# PROMPT:
Only an exact repetition of the lines from the one holding "Given: Open the www.P65Warnings.ca.gov link" to the end of the data is wanted, with pictures left out.

# RECORDS FOR THE TASK:
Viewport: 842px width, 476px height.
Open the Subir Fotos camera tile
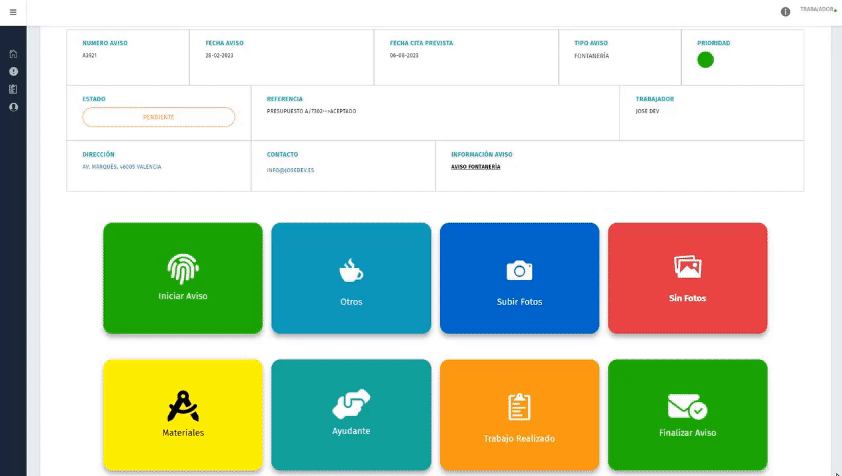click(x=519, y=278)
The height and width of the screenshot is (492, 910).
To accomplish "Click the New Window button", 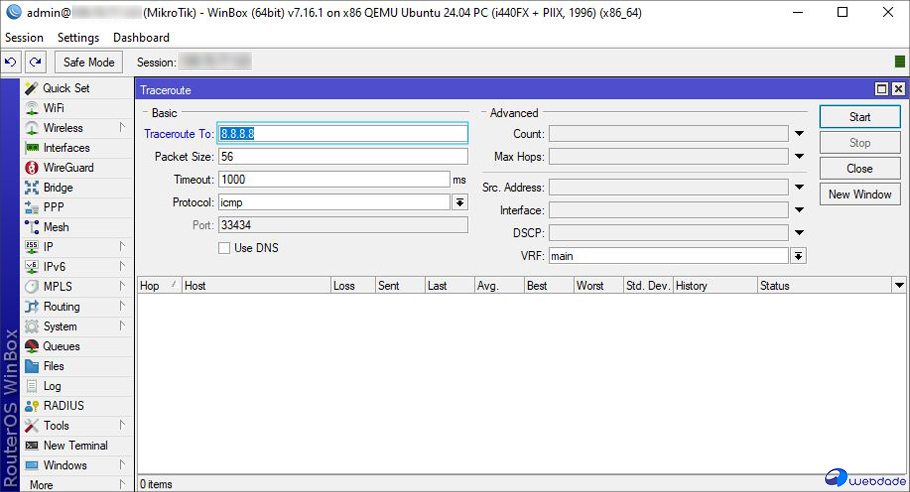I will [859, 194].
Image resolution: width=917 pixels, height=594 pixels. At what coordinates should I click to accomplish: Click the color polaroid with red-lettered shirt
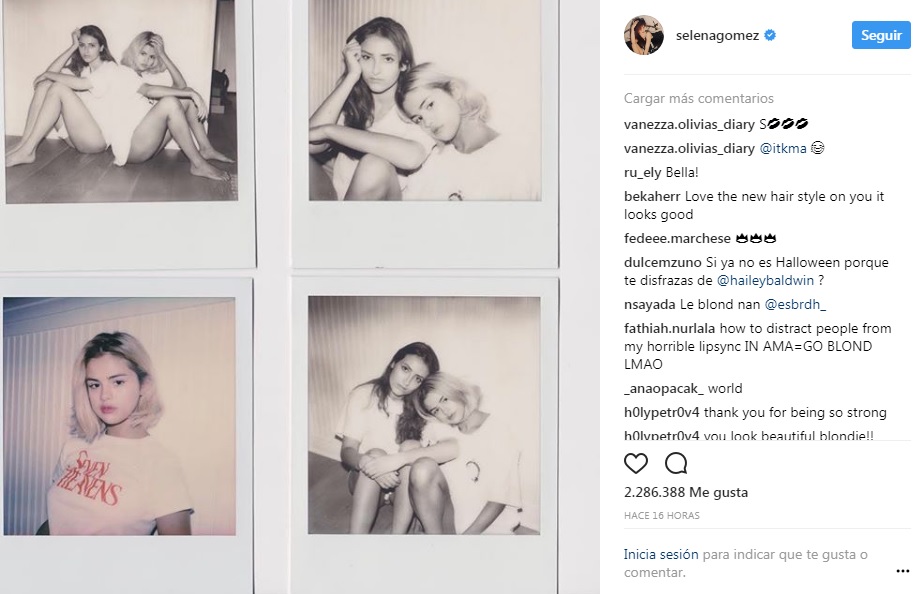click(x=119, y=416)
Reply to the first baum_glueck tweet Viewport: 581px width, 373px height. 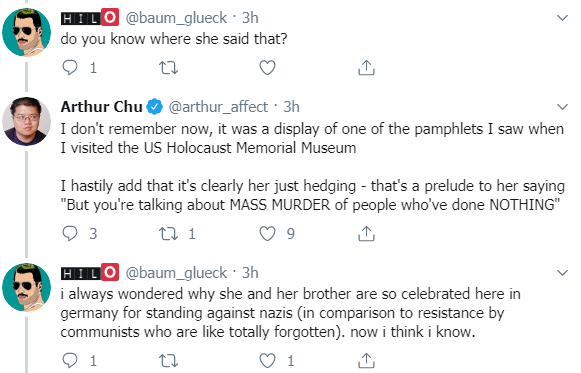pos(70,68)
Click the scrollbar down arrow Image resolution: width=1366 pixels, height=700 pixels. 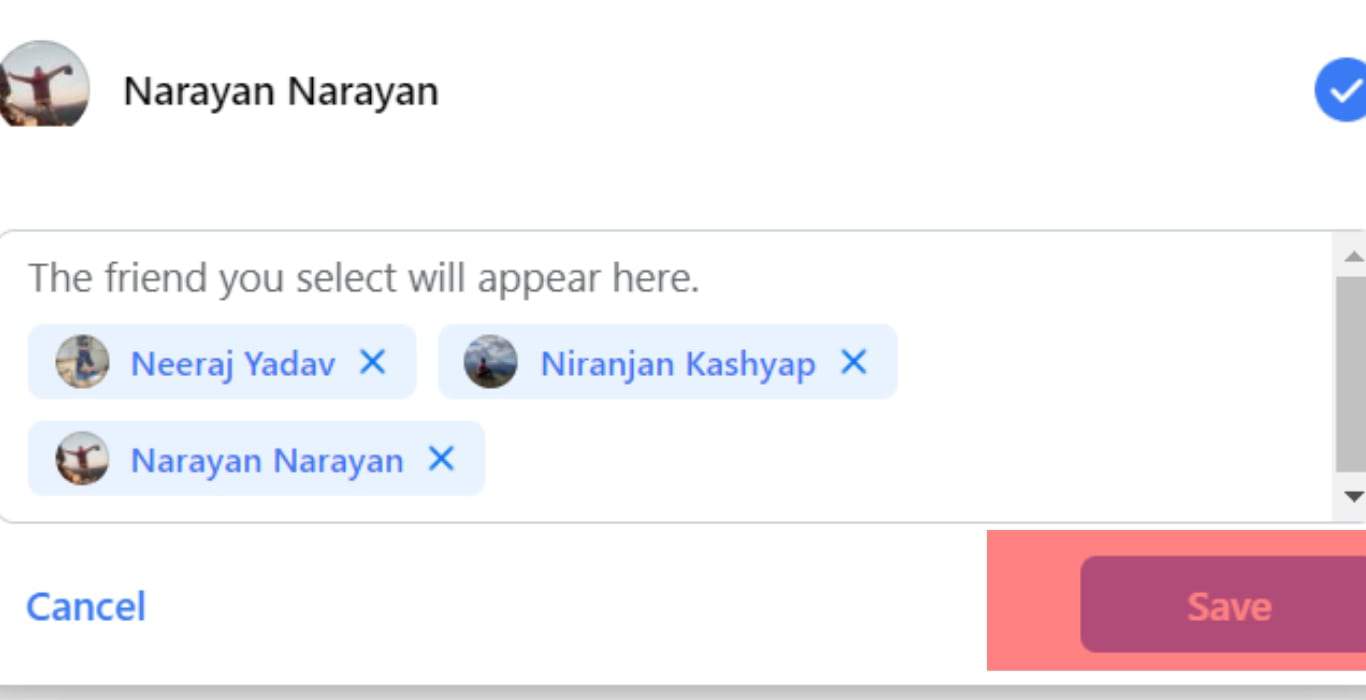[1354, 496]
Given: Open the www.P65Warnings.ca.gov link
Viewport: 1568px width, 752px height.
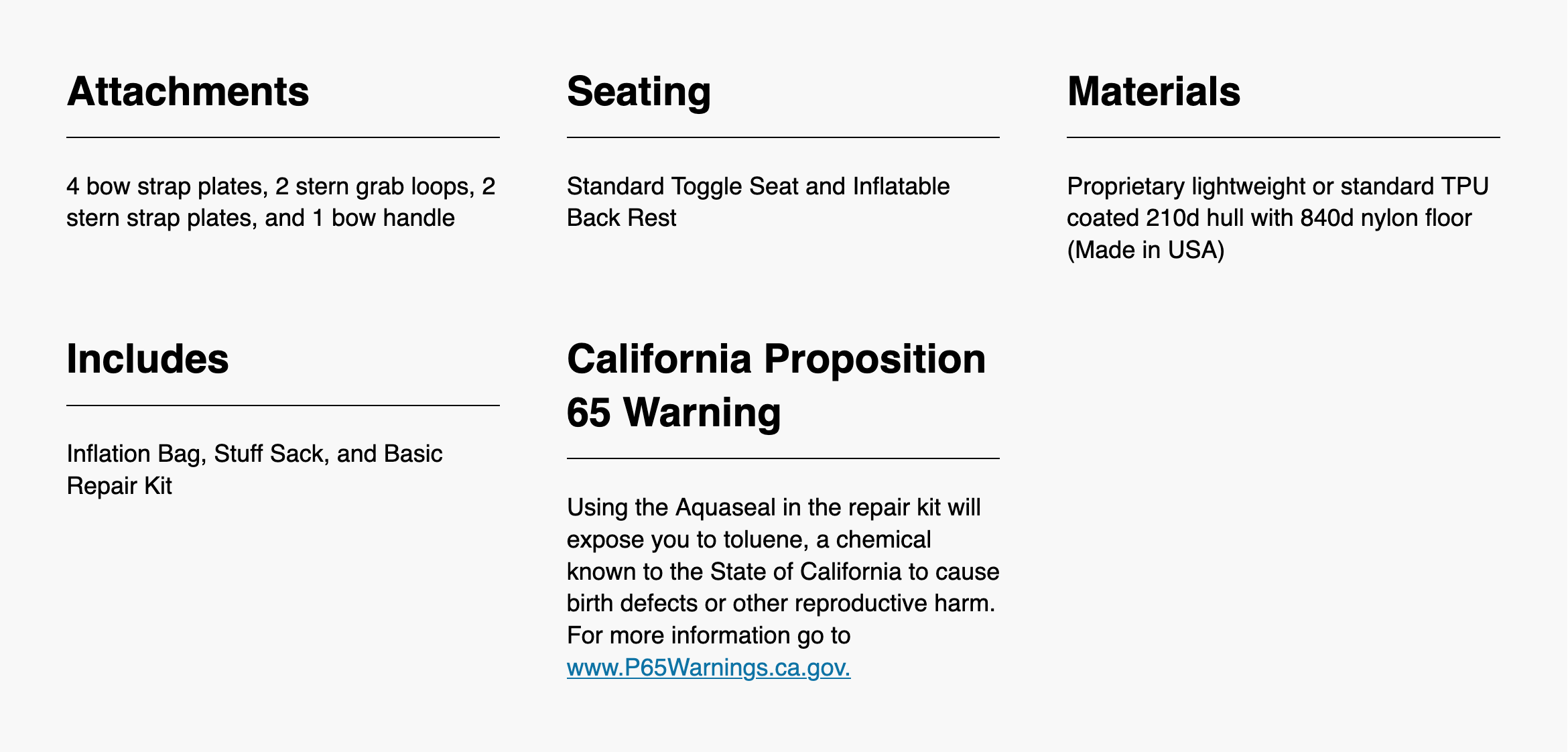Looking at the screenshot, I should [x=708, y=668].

# WRITTEN RESPONSE:
Given: Open the www.P65Warnings.ca.gov link
Viewport: 1568px width, 752px height.
Looking at the screenshot, I should [x=708, y=668].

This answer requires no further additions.